### Source

---+---

Search code examples
javatimezoneicu4j

How can I get the "current" IANA time zone abbreviation throughout time in ICU4J?


I'm currently trying to write a suite of time zone validation programs to see whether various platforms interpret the IANA time zone data.

The output format I'm targeting includes the abbreviation in effect for a particular time - such as "BST" for "British Summer Time", or "PST" for "Pacific Standard Time".

On most platforms, this is easy - but ICU4J seems not to be working, oddly. According to the SimpleDateFormat documentation I should be able to use a pattern of "zzz" to get what I'm looking for, but this seems to fall back to the "O" pattern of GMT+X for a lot of the time. For some time zones, there are no abbreviations at all.

Short example using New York:

import java.util.Date;
import java.util.Locale;
import com.ibm.icu.util.TimeZone;
import com.ibm.icu.text.SimpleDateFormat;

public class Test {
    public static void main(String[] args) {
        TimeZone zone = TimeZone.getTimeZone("America/New_York");
        SimpleDateFormat format = new SimpleDateFormat("zzz", Locale.US);
        format.setTimeZone(zone);

        // One month before the unix epoch
        System.out.println(format.format(new Date(-2678400000L))); // GMT-5

        // At the unix epoch
        System.out.println(format.format(new Date(0L))); // EST
    }
}

(I'm running using ICU4J 55.1, both the stock download and after updating it with the 2015e data release.)

---+---

Rewrite the section of the ICU4J time zone question starting with "Search code examples" and going on through "abbreviations at all.", using "systems" wherever "platforms" appears.

### Data section
---+---

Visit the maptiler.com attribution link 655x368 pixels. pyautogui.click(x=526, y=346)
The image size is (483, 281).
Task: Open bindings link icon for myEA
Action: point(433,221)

---+---

### Solution below
Search code examples
javatimezoneicu4j

How can I get the "current" IANA time zone abbreviation throughout time in ICU4J?


I'm currently trying to write a suite of time zone validation programs to see whether various systems interpret the IANA time zone data.

The output format I'm targeting includes the abbreviation in effect for a particular time - such as "BST" for "British Summer Time", or "PST" for "Pacific Standard Time".

On most systems, this is easy - but ICU4J seems not to be working, oddly. According to the SimpleDateFormat documentation I should be able to use a pattern of "zzz" to get what I'm looking for, but this seems to fall back to the "O" pattern of GMT+X for a lot of the time. For some time zones, there are no abbreviations at all.